ASSIGNMENT — Transcribe the entries that follow, word for word.
[SUPPLIED ENTRIES Boundary: Start]
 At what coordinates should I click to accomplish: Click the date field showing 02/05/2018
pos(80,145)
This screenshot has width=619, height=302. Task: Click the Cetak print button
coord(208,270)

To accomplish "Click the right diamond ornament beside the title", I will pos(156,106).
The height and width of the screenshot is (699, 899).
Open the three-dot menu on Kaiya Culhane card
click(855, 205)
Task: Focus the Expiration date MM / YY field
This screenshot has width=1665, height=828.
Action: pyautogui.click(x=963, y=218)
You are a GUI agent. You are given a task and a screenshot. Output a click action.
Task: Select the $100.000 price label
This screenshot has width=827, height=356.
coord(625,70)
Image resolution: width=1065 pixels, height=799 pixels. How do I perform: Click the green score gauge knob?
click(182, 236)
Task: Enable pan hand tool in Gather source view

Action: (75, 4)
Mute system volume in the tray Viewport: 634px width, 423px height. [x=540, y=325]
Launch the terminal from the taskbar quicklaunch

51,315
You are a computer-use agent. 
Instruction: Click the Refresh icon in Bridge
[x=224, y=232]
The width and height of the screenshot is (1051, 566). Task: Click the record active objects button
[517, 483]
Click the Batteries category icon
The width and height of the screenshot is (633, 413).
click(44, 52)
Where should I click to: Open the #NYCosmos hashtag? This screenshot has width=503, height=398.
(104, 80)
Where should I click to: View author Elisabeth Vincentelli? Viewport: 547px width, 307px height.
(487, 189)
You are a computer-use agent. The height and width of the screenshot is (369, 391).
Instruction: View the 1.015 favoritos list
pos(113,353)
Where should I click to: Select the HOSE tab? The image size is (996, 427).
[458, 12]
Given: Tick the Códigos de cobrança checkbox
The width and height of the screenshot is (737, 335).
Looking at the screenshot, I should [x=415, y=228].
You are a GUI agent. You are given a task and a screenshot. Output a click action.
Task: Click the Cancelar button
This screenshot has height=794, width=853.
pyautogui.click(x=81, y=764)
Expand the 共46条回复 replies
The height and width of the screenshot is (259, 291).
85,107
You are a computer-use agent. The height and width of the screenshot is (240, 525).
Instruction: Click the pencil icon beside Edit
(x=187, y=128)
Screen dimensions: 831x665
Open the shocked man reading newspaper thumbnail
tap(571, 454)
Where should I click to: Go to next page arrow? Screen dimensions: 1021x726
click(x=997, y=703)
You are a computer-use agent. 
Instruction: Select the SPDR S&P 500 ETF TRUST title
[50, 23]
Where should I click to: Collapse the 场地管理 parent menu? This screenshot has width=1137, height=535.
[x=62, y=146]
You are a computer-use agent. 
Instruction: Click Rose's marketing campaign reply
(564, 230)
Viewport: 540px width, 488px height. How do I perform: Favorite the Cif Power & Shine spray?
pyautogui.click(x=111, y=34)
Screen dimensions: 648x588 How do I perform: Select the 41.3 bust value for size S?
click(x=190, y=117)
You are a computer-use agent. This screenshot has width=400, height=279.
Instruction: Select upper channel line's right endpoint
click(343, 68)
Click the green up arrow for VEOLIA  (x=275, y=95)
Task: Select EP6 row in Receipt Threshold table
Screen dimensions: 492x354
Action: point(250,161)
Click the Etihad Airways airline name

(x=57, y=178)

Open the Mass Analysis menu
[SUPPLIED ENTRIES Boundary: End]
TASK SOLUTION —
 At what coordinates should I click to accomplish: Click the date field showing 02/05/2018
pos(80,145)
This screenshot has width=619, height=302. Task: Click the Cetak print button
coord(208,270)

To accomplish "Click the right diamond ornament beside the title", I will pos(156,106).
The height and width of the screenshot is (699, 899).
Open the three-dot menu on Kaiya Culhane card
click(855, 205)
Task: Focus the Expiration date MM / YY field
This screenshot has width=1665, height=828.
Action: pyautogui.click(x=963, y=218)
You are a GUI agent. You are given a task and a screenshot. Output a click action.
Task: Select the $100.000 price label
This screenshot has width=827, height=356.
coord(625,70)
Image resolution: width=1065 pixels, height=799 pixels. How do I perform: Click the green score gauge knob?
click(182, 236)
Task: Enable pan hand tool in Gather source view

Action: (75, 4)
Mute system volume in the tray Viewport: 634px width, 423px height. [x=540, y=325]
Launch the terminal from the taskbar quicklaunch

51,315
You are a computer-use agent. 
Instruction: Click the Refresh icon in Bridge
[x=224, y=232]
The width and height of the screenshot is (1051, 566). Task: Click the record active objects button
[517, 483]
Click the Batteries category icon
The width and height of the screenshot is (633, 413).
click(44, 52)
Where should I click to: Open the #NYCosmos hashtag? This screenshot has width=503, height=398.
(104, 80)
Where should I click to: View author Elisabeth Vincentelli? Viewport: 547px width, 307px height.
(487, 189)
You are a computer-use agent. The height and width of the screenshot is (369, 391).
Instruction: View the 1.015 favoritos list
pos(113,353)
Where should I click to: Select the HOSE tab? The image size is (996, 427).
[458, 12]
Given: Tick the Códigos de cobrança checkbox
The width and height of the screenshot is (737, 335).
Looking at the screenshot, I should [x=415, y=228].
You are a GUI agent. You are given a task and a screenshot. Output a click action.
Task: Click the Cancelar button
This screenshot has height=794, width=853.
pyautogui.click(x=81, y=764)
Expand the 共46条回复 replies
The height and width of the screenshot is (259, 291).
85,107
You are a computer-use agent. The height and width of the screenshot is (240, 525).
Instruction: Click the pencil icon beside Edit
(x=187, y=128)
Screen dimensions: 831x665
Open the shocked man reading newspaper thumbnail
tap(571, 454)
Where should I click to: Go to next page arrow? Screen dimensions: 1021x726
click(x=997, y=703)
You are a computer-use agent. 
Instruction: Select the SPDR S&P 500 ETF TRUST title
[50, 23]
Where should I click to: Collapse the 场地管理 parent menu? This screenshot has width=1137, height=535.
[x=62, y=146]
You are a computer-use agent. 
Instruction: Click Rose's marketing campaign reply
(564, 230)
Viewport: 540px width, 488px height. How do I perform: Favorite the Cif Power & Shine spray?
pyautogui.click(x=111, y=34)
Screen dimensions: 648x588 How do I perform: Select the 41.3 bust value for size S?
click(x=190, y=117)
You are a computer-use agent. This screenshot has width=400, height=279.
Instruction: Select upper channel line's right endpoint
click(343, 68)
Click the green up arrow for VEOLIA  (x=275, y=95)
Task: Select EP6 row in Receipt Threshold table
Screen dimensions: 492x354
Action: point(250,161)
Click the Etihad Airways airline name

(x=57, y=178)

Open the Mass Analysis menu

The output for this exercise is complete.